Exercise objective - Please, in the data that follows, copy exactly the lines from the line with "Given: Expand the" through the last one, both included. Do not include pictures.

Listed records -

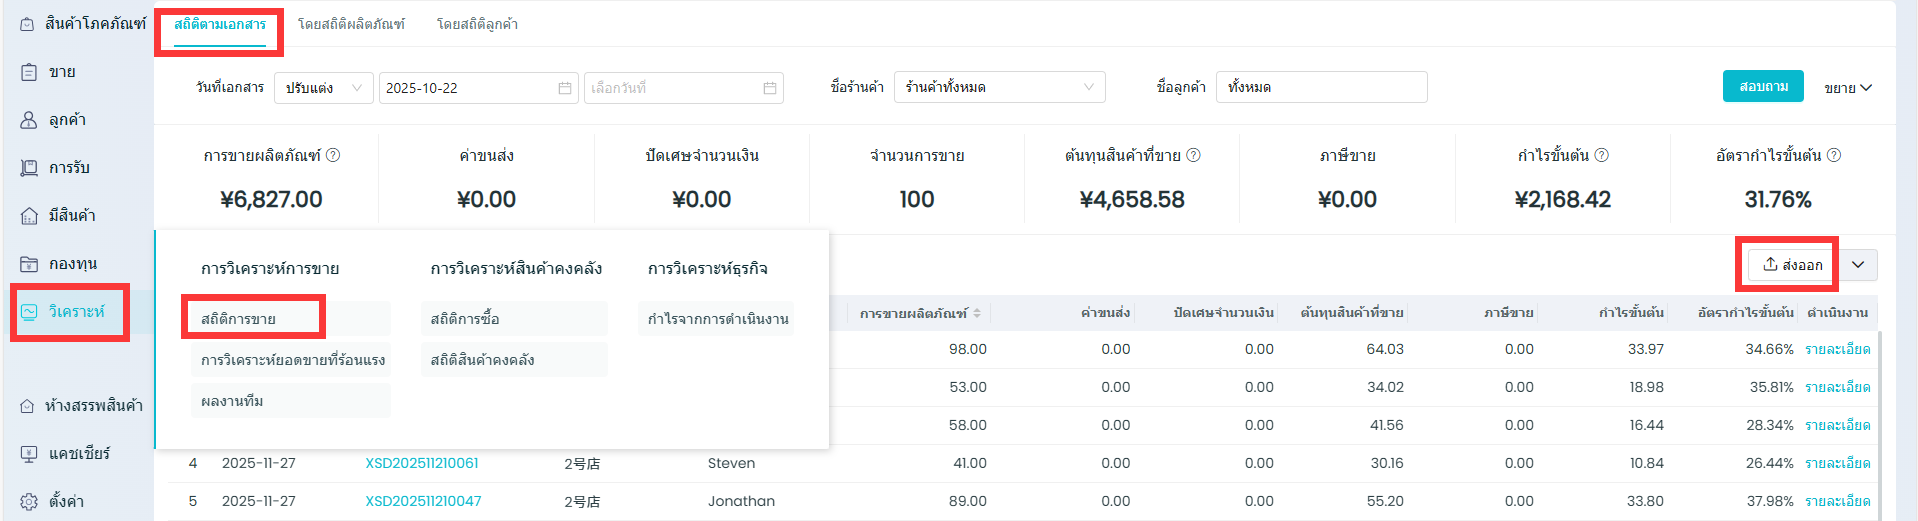Click the ชื่อลูกค้า customer name input field
This screenshot has height=521, width=1918.
pyautogui.click(x=1321, y=88)
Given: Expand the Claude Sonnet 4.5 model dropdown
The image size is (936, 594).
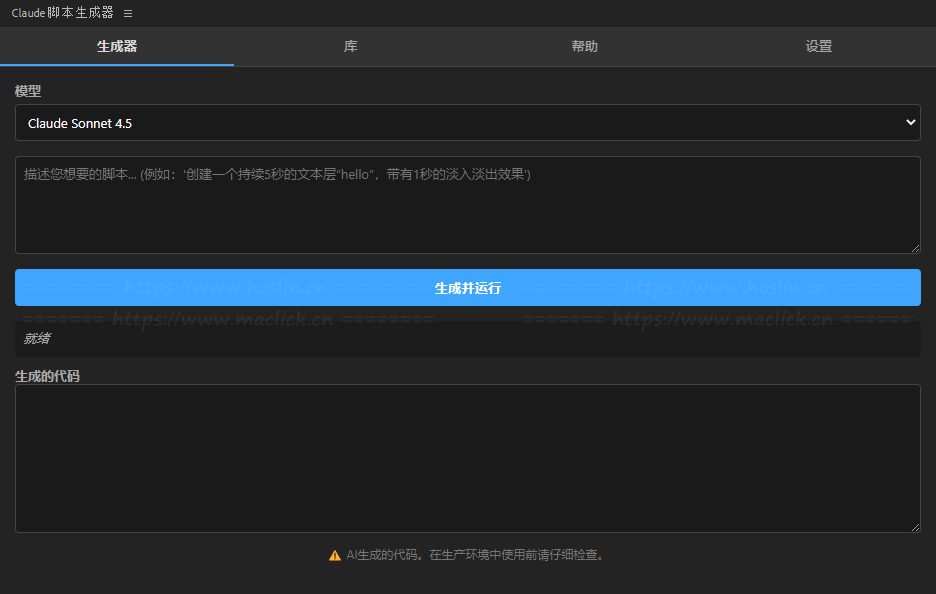Looking at the screenshot, I should click(x=467, y=123).
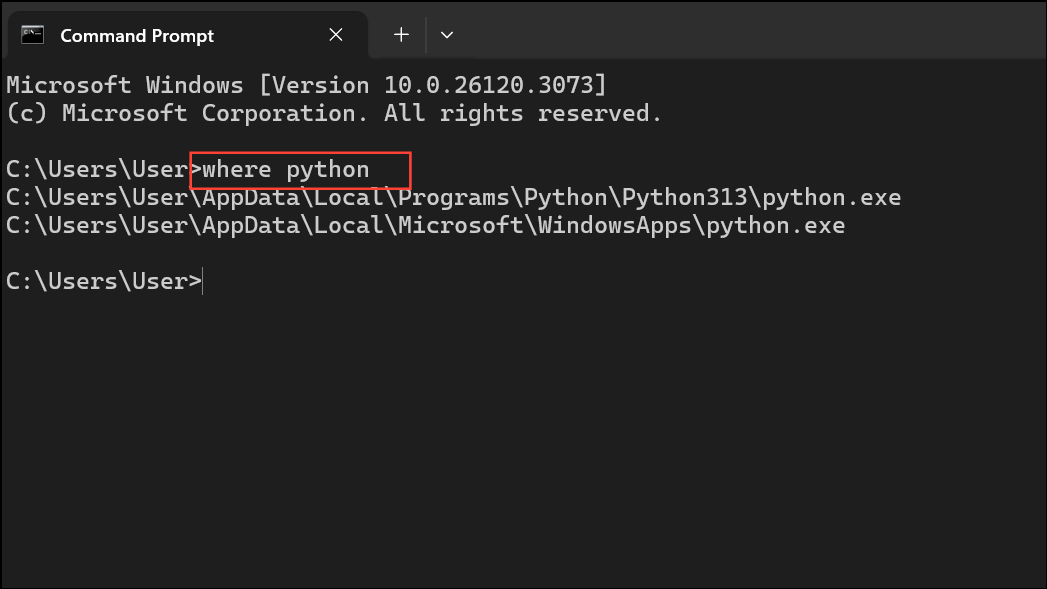
Task: Click the highlighted where python command
Action: pyautogui.click(x=296, y=169)
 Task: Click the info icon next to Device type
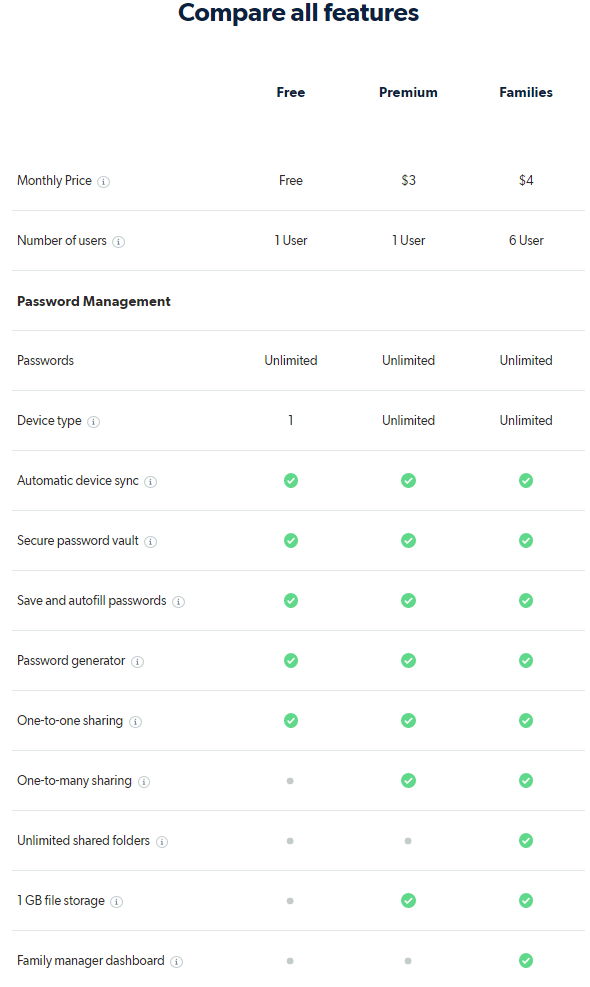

Exercise solution -
Given: Expand the Claude Sonnet 4.5 model dropdown
The image size is (936, 594).
Looking at the screenshot, I should click(x=467, y=123).
Task: Click the highlighted where python command
Action: pyautogui.click(x=296, y=169)
 Task: Click the info icon next to Device type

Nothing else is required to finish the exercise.